* **PROBLEM TO WORK ON**: Read through the listing below and return only the lines containing "agent".

* **SUPPLIED MATERIAL**:

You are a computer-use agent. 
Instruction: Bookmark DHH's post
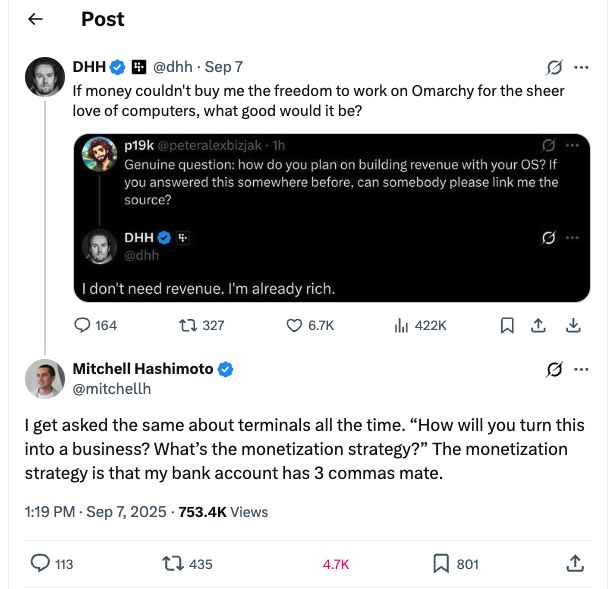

---

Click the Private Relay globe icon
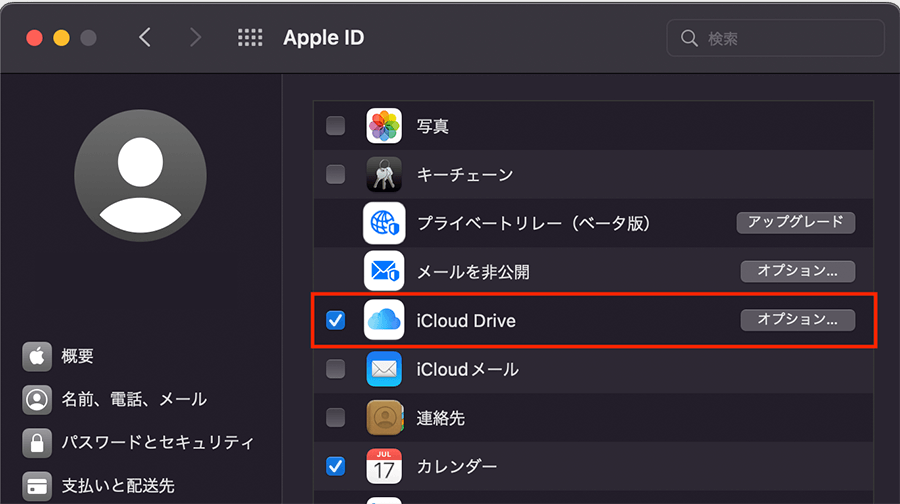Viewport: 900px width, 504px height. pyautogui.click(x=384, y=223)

* * *

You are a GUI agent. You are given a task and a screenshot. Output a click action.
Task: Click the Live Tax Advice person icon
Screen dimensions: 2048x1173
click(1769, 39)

* **SOLUTION FOR THIS TASK**:
You are a computer-use agent. 
You are a GUI agent. You are given a task and a screenshot. Output a click action.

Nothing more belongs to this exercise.